(Task directions)
Nothing below is to be printed except the lines between the line holding "1625x1118 pixels." and the line holding "This screenshot has width=1561, height=781.", inclusive, each exactly as it appears.

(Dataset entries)
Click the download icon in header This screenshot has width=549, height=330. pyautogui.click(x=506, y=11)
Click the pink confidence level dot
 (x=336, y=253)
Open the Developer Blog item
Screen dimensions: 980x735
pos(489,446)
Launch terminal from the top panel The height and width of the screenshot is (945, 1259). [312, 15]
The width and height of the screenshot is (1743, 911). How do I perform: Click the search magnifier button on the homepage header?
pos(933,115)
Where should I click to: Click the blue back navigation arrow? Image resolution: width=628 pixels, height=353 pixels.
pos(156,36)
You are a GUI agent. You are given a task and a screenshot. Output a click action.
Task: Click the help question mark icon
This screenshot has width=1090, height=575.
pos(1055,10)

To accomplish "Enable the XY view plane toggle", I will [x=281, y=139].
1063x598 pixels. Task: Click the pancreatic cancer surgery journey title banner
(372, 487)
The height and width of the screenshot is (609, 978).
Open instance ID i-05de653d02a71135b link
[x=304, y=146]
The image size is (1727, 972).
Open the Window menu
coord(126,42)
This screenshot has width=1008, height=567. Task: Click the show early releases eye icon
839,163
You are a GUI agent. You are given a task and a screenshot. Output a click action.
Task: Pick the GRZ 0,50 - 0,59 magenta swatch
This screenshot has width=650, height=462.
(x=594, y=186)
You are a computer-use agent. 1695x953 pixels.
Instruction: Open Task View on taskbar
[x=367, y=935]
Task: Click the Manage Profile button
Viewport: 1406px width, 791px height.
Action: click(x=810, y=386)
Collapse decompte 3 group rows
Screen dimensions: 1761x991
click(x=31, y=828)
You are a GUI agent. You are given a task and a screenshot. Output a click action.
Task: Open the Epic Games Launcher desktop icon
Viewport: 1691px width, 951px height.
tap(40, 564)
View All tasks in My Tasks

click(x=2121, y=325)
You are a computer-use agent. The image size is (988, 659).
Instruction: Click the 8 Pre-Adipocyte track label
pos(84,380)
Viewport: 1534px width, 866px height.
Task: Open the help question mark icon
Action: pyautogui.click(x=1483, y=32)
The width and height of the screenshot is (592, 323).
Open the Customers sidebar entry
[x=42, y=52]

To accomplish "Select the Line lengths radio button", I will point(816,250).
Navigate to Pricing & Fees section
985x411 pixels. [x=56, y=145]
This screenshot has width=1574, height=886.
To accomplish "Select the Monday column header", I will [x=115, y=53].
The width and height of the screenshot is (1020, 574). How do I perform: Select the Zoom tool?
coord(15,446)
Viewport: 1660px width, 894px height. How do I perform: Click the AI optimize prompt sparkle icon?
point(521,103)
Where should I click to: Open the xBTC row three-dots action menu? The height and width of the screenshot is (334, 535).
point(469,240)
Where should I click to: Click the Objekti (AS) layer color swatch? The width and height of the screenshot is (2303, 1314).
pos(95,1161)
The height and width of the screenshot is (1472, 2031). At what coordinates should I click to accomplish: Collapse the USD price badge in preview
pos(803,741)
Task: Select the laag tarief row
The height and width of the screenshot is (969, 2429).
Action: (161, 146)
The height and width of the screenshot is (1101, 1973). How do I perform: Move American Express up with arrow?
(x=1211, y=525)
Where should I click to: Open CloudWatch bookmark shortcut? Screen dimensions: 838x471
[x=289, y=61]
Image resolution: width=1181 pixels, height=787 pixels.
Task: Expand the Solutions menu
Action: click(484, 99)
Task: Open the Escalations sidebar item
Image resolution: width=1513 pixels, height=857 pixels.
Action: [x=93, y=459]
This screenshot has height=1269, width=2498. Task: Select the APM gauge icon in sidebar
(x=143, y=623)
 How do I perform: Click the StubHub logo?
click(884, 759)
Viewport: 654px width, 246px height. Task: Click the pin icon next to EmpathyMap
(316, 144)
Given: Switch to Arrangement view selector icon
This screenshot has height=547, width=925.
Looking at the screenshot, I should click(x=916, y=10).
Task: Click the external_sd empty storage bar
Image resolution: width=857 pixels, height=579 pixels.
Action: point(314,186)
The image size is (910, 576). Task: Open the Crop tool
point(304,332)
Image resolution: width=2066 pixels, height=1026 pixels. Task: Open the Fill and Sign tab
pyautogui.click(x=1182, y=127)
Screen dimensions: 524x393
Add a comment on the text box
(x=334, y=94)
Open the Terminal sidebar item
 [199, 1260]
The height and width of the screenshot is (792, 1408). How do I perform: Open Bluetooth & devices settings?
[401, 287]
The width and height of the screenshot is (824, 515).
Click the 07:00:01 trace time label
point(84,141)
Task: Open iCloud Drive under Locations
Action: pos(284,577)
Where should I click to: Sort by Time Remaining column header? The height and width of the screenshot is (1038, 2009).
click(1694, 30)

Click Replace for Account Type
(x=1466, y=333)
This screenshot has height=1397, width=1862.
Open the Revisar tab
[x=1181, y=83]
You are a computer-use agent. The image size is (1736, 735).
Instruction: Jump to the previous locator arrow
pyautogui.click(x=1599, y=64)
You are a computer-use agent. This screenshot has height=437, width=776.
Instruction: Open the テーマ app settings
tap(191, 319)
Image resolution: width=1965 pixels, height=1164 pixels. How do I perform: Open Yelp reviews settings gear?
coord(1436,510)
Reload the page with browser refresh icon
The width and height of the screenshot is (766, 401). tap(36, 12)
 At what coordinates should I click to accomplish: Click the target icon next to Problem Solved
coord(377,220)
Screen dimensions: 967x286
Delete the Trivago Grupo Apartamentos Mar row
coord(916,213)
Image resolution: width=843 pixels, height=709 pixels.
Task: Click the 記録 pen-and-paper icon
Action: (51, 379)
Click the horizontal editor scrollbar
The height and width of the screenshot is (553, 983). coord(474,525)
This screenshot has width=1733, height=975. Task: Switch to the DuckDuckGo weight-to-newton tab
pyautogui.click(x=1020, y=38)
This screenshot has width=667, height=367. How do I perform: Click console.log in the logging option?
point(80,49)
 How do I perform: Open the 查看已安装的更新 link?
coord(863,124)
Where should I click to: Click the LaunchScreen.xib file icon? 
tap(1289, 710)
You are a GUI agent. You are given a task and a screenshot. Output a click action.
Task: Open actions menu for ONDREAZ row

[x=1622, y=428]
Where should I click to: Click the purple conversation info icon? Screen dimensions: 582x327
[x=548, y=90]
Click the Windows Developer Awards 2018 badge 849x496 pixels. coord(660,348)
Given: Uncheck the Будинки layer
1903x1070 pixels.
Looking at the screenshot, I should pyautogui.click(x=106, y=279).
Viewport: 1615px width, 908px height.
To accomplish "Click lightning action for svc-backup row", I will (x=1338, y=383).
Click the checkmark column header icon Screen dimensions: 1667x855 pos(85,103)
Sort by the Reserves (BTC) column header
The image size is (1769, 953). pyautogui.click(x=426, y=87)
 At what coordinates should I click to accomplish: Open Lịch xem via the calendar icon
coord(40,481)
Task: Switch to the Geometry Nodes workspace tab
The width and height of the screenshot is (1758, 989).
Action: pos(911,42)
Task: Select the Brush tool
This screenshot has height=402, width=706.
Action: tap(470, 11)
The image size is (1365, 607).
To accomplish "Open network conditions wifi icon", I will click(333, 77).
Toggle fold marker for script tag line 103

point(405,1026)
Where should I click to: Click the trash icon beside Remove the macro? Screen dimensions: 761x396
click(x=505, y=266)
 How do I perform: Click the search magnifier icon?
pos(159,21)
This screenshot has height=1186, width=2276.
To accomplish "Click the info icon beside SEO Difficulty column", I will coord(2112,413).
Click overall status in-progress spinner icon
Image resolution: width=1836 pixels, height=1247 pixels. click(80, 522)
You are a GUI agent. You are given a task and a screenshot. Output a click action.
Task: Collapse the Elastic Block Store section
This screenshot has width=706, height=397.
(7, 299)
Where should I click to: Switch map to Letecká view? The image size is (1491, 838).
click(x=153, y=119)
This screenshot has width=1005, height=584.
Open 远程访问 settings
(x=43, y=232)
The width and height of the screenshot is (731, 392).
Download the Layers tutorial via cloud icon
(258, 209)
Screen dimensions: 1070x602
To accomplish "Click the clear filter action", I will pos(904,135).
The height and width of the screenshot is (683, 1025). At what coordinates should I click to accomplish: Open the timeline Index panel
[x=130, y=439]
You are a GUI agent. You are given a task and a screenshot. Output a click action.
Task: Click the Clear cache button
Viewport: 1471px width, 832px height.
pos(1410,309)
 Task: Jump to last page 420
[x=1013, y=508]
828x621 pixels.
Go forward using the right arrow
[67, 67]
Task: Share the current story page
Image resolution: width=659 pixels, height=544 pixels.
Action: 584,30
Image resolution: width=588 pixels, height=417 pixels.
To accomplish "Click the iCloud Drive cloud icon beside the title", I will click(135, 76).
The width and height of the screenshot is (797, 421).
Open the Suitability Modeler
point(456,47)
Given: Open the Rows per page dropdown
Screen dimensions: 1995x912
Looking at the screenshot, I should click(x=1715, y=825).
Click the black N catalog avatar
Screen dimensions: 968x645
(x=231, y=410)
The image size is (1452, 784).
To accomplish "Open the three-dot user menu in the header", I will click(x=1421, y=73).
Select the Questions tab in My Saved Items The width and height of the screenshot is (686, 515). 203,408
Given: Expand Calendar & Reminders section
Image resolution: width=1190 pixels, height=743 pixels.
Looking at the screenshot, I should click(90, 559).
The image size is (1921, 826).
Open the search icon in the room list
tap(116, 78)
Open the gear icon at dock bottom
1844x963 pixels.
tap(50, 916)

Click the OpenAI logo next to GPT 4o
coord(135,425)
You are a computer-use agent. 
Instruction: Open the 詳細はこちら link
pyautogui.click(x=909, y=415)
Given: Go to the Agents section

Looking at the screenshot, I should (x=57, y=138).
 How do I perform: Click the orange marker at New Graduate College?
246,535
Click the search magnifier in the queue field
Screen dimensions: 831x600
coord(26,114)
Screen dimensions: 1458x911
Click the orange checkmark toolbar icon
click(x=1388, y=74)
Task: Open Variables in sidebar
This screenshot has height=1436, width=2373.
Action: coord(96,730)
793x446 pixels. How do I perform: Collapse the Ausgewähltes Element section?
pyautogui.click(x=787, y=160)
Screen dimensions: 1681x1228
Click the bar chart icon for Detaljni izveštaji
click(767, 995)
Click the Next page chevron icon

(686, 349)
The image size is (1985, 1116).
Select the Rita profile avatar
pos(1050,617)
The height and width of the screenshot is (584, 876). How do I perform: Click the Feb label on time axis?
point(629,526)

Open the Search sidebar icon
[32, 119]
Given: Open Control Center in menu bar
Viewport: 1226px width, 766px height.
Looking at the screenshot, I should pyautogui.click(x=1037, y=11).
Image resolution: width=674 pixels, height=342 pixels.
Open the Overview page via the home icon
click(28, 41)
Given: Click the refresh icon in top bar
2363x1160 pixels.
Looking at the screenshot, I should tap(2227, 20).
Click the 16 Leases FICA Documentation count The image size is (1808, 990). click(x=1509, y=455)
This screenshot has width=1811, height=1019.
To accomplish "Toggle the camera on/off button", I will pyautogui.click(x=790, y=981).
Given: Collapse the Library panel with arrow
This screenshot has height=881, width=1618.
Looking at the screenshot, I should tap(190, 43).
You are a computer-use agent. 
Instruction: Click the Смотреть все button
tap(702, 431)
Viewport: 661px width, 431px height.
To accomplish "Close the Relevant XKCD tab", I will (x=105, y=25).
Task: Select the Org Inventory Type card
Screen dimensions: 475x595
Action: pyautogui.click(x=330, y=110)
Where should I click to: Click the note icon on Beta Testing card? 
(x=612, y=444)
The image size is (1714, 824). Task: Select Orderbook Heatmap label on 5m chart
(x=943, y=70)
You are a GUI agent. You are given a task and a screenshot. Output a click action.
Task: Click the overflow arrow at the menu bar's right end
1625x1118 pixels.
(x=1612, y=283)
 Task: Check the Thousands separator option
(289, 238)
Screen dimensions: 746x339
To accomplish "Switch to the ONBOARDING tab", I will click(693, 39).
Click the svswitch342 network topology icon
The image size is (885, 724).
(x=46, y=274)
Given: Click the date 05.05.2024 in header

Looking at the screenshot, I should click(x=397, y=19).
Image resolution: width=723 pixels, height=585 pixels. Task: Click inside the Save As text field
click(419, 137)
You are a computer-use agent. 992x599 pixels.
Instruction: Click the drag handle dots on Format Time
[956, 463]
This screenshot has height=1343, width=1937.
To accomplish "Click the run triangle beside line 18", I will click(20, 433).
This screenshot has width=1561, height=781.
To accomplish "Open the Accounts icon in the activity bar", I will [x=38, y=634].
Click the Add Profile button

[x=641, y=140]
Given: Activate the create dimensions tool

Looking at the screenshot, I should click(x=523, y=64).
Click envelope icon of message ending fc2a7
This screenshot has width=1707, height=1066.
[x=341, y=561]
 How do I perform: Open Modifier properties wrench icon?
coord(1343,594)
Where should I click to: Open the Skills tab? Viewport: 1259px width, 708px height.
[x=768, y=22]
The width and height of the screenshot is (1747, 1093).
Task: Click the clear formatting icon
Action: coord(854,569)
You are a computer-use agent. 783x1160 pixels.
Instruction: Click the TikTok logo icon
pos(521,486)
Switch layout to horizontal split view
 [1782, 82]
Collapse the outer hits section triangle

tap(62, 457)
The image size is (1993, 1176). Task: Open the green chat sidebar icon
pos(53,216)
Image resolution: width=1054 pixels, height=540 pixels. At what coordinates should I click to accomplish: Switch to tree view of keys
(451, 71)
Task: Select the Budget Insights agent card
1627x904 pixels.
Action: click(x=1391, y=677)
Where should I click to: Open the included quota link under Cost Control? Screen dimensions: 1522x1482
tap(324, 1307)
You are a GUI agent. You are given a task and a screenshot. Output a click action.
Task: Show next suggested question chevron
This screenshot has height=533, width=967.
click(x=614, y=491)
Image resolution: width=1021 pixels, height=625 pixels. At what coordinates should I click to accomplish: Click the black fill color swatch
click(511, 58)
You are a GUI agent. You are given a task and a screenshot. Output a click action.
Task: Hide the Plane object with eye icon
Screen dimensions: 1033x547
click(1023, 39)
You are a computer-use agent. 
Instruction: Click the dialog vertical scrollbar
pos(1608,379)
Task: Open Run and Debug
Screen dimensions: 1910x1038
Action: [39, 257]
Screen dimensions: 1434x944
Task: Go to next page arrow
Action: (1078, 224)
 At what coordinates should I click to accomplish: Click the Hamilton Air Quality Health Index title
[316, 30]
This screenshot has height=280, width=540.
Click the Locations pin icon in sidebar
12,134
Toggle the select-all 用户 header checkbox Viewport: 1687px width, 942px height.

(Result below)
1625x1118 pixels.
(x=1612, y=283)
 Task: Check the Thousands separator option
(289, 238)
Screen dimensions: 746x339
To accomplish "Switch to the ONBOARDING tab", I will click(693, 39).
Click the svswitch342 network topology icon
The image size is (885, 724).
(x=46, y=274)
Given: Click the date 05.05.2024 in header

Looking at the screenshot, I should click(x=397, y=19).
Image resolution: width=723 pixels, height=585 pixels. Task: Click inside the Save As text field
click(419, 137)
You are a computer-use agent. 992x599 pixels.
Instruction: Click the drag handle dots on Format Time
[956, 463]
This screenshot has height=1343, width=1937.
To accomplish "Click the run triangle beside line 18", I will click(20, 433).
This screenshot has width=1561, height=781.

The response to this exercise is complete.